Cinq indépendantistes catalans incarcérés, élus lors des dernières législatives, sont sortis temporairement de prison mardi pour prendre leurs fonctions lors de la session inaugurale du parlement espagnol.
Ces quatre députés et ce sénateur élus le 28 avril pourraient toutefois voir les deux chambres décider rapidement de leur suspension alors qu’ils sont actuellement jugés pour leur rôle dans la tentative de sécession de la Catalogne de 2017.
Emprisonnés non loin de Madrid, Oriol Junqueras, Jordi Sanchez, Jordi Turull, Josep Rull et Raül Romeva sont arrivés aux Cortes dans des véhicules de la Garde Civile pour assister à partir de 08H00 GMT à la session inaugurale du parlement où siègent pour la première fois 24 députés du parti d’extrême droite Vox.
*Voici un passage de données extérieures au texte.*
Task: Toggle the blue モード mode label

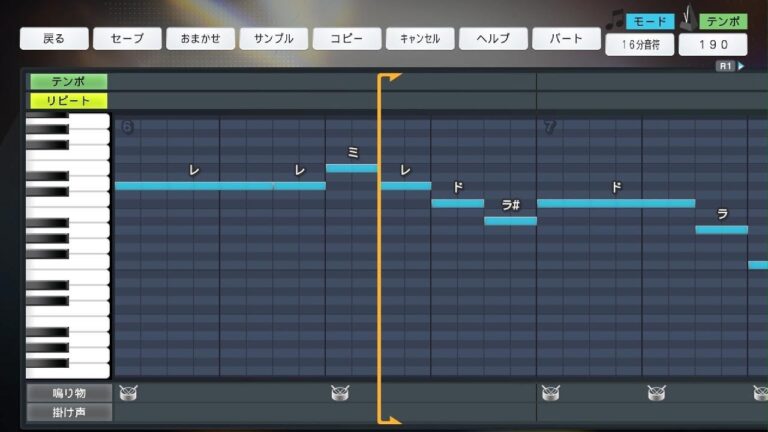Action: point(649,21)
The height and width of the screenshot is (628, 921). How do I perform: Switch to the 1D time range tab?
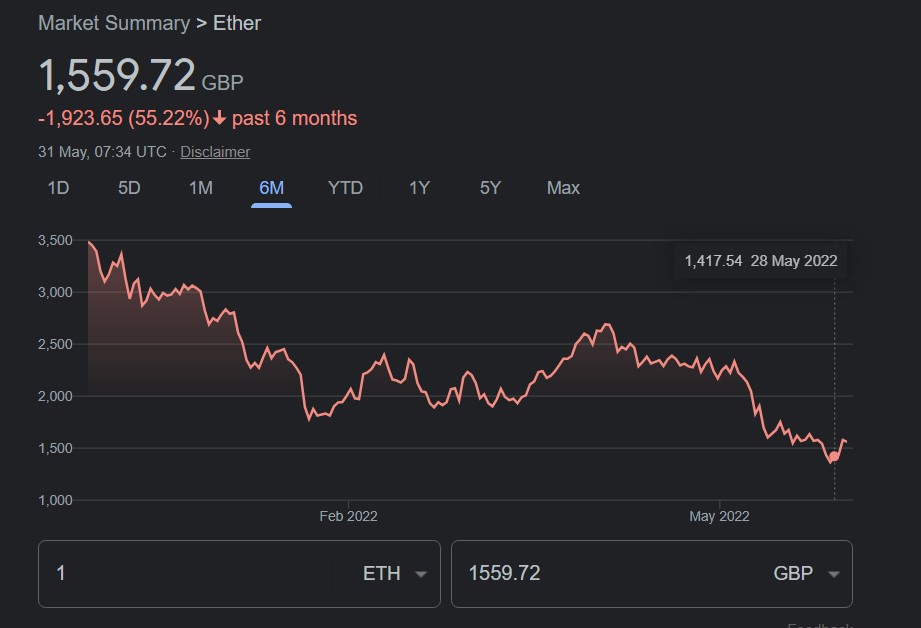(59, 188)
Le chef de Vox, Santiago Abascal, s’est tout de suite fait remarquer en occupant un siège sur les bancs des députés socialistes, juste derrière le chef du gouvernement Pedro Sanchez.
Les quatre députés catalans en détention provisoire ont pris place dans l’hémicycle, sans escorte policière, sous les applaudissements des autres membres de leurs partis.
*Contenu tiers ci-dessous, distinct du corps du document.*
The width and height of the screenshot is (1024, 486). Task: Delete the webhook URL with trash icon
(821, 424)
Ils doivent ensuite prêter serment sur la Constitution espagnole. Celle-là même qu’ils sont accusés d’avoir violée dans leur marche vers l’indépendance.
« On veut nous faire taire et nous marginaliser, et les urnes nous ont redonné voix », a déclaré Oriol Junqueras, ancien vice-président du gouvernement régional catalan, dans une interview écrite avec l’AFP depuis sa prison.
Principal accusé du procès en cours devant la Cour suprême espagnole, le président du parti Gauche républicaine de Catalogne (ERC) y risque 25 ans de prison.
M. Junqueras est également candidat d’ERC aux européennes dimanche. Depuis 2017, les séparatistes placent en tête de liste leurs dirigeants en détention ou exilés, comme l’ancien président régional Carles Puigdemont, pour dénoncer leur situation ou tenter de les faire libérer.
En détention provisoire depuis plus d’un an, ces cinq indépendantistes avaient obtenu lundi une première permission de la Cour suprême pour s’enregistrer à la Chambre des députés et au Sénat.
Les conservateurs du Parti populaire (PP) et les libéraux de Ciudadanos ont annoncé qu’ils feraient tout pour priver les indépendantistes de leur siège.
Il reviendra aux bureaux des deux chambres de trancher la question de la suspension de ces cinq élus, la justice ayant laissé cette responsabilité au parlement.
« Nous ne pouvons nier que la situation et le scénario soient exceptionnels mais dans tous les cas, les décisions judiciaires sont respectées », a déclaré Meritxell Batet, candidate socialiste à la présidence de la chambre des députés.
Les socialistes du chef du gouvernement sortant Pedro Sanchez ont remporté les élections fin avril mais sans majorité absolue.
Investiture
La suspension des cinq indépendantistes incarcérés pourrait avoir de lourdes conséquences politiques pour Pedro Sanchez.
Si les députés indépendantistes sont suspendus, et ne cèdent pas leur siège à leur suppléant, cela abaissera automatiquement le seuil de la majorité et M. Sanchez n’aura alors pas besoin des partis séparatistes catalans pour être réélu à la tête du gouvernement espagnol.
Un an et demi après la tentative de sécession de la Catalogne, la pire crise politique qu’ait vécu l’Espagne en quarante ans de démocratie, le dossier reste explosif.
Pedro Sanchez, qui a renversé en juin 2018 le conservateur Mariano Rajoy, parie sur le « dialogue » avec les Catalans malgré les difficultés. La droite continue elle de tirer à boulets rouges sur ses tentatives de rapprochement, réclamant la suspension de l’autonomie de la Catalogne, toujours dirigée par les séparatistes.
Ces derniers, qui considèrent leurs dirigeants emprisonnés comme des « prisonniers politiques », soufflent le chaud et le froid.
ERC se dit ouvert à négocier mais persiste à réclamer un référendum d’autodétermination, condition inacceptable pour Madrid, et a empêché l’élection au Sénat du socialiste catalan Miquel Iceta, premier choix de Pedro Sanchez pour présider la chambre haute.
Les socialistes ont répliqué en proposant non plus un, mais deux Catalans pour présider les deux chambres: le philosophe Manuel Cruz pour le Sénat et Meritxell Batet, actuelle ministre chargée des relations avec les régions, pour la chambre des députés.